Distant Shores Page 10


Anita had tried to mother Elizabeth, but she'd gone about it all wrong. They'd been oil and water from the beginning.

Elizabeth had hoped that time and distance would sand away the rough edges of their relationship, but that wasn't how it worked between them. They'd remained at odds for all these years. For Edward's sake, they'd learned at last to be polite. When things got too personal, one of them always changed the subject. It was Elizabeth's turn. "I hear you and Daddy are going to Costa Rica this spring."

"I'm a fool, that's for sure. I could choose a beach somewhere, with margaritas and pool boys, but noooo. I agree to visit a country that's famous for snakes and spiders."

"A lot of women dream of exotic vacations with husbands who love them."

"That's because most women can't remember why they fell in love with their husbands. Without that . . ." Anita let her voice trail off. "You have to work to remember the good things sometimes."

Elizabeth wasn't sure whether this conversation was idle chitchat or not. It didn't matter. Anita's comments were getting too close to the truth. It was bad enough that Elizabeth's marriage had gone stale. She wasn't about to add insult to injury by talking to her stepmother about it. "Did you notice the snow? The backyard looks beautiful," she said, scouting through the obviously empty box, looking for a not-there ornament.

"Ah, the weather. Always a good topic for us. Yes, Birdie, I saw the snow. Edward thought we'd all go down to the pond tonight."

"I think--"

The doorbell interrupted her. She glanced back at Anita. "Are you expecting anyone?"

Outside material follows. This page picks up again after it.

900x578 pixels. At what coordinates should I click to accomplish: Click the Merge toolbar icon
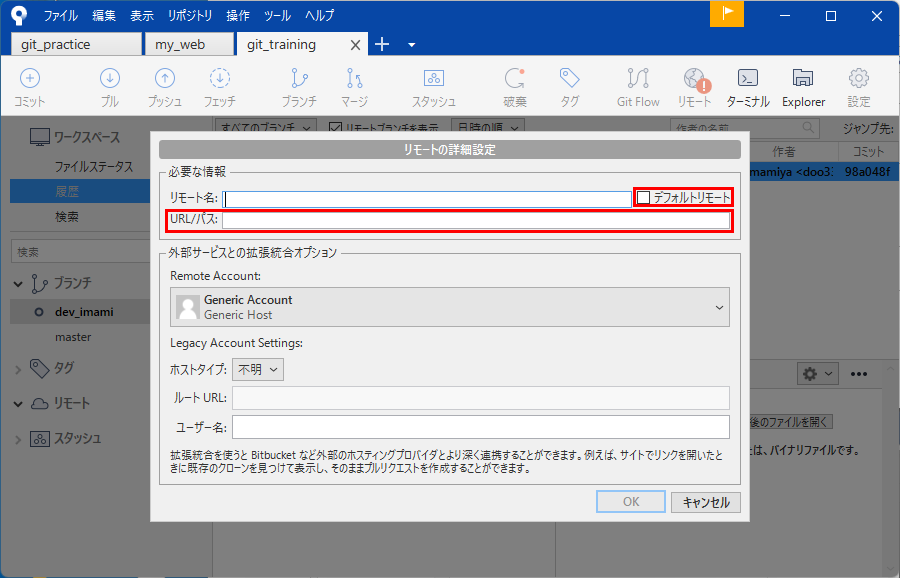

Anita shrugged. "Benny, maybe? Sometimes when he has a hot date, he does his deliveries at the crack of dawn."

"Who in the sweet bejesus is that?" came Daddy's voice from upstairs.

Elizabeth went to the front door, opened it.

Jack stood there, looking rumpled and tired. His hair was an adolescent mess. Tiny pink lines crisscrossed his cheeks like an old road map. His blue eyes were narrowed by puffy skin. "Hey, baby," he said, giving her a lopsided grin. "I woke up the news director at midnight and gave him the tape. Then I flew all night. Forgive me?"

Elizabeth smiled up at him. "Just when I think I'm going to trade you in for a newer model, you do something like this."

She let him pull her into his arms, and when he leaned down to kiss her, she kissed him back.

SIX

The frozen pond looked like a pane of mirrored glass tucked into a mound of cotton batting. At the silvery edge, a tractor was parked; its engine was running. Two bright headlights shone toward the ice. A boom box played Elvis's "Blue Christmas."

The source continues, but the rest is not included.